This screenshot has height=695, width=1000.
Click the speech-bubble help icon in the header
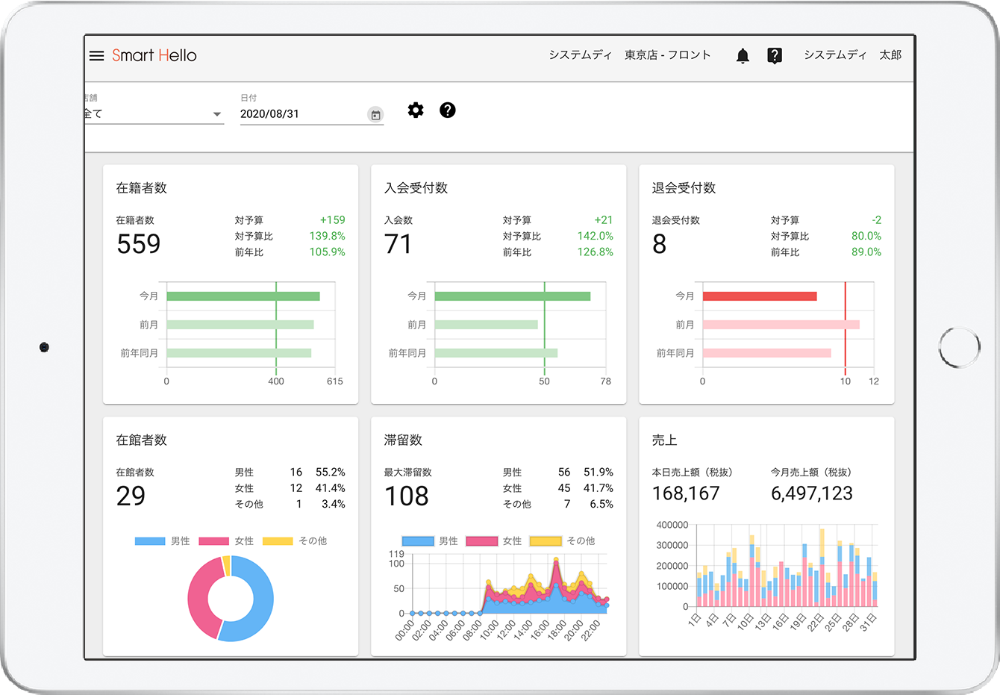774,56
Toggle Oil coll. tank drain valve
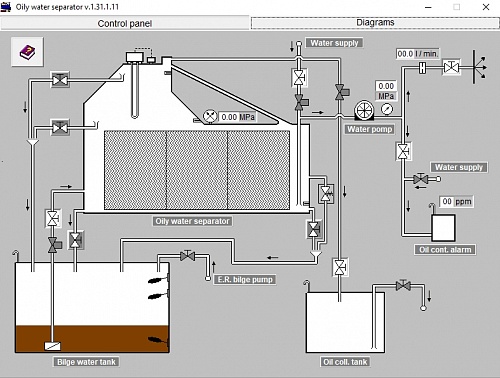Viewport: 500px width, 378px height. (403, 286)
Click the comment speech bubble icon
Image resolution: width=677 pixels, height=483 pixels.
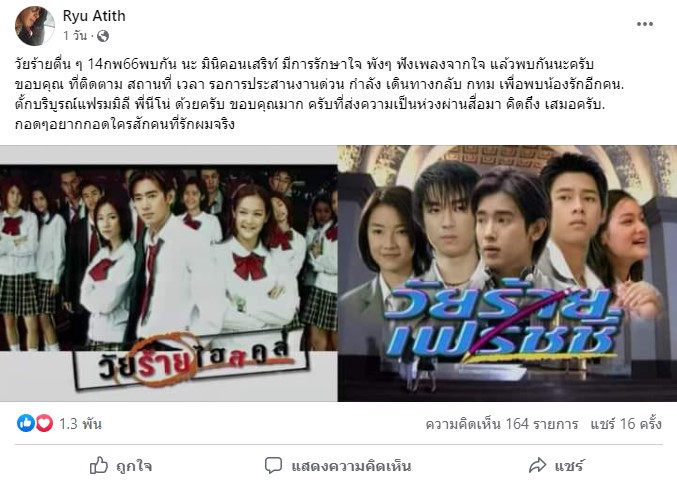tap(273, 466)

Activity =
Setting the pictures aside, return exactly the lines from the line with "Click the speech-bubble" through the last line of the listing above.

Worked solution =
Click the speech-bubble help icon in the header
774,56
Toggle Oil coll. tank drain valve
Viewport: 500px width, 378px height. (403, 286)
Click the comment speech bubble icon
Image resolution: width=677 pixels, height=483 pixels.
tap(273, 466)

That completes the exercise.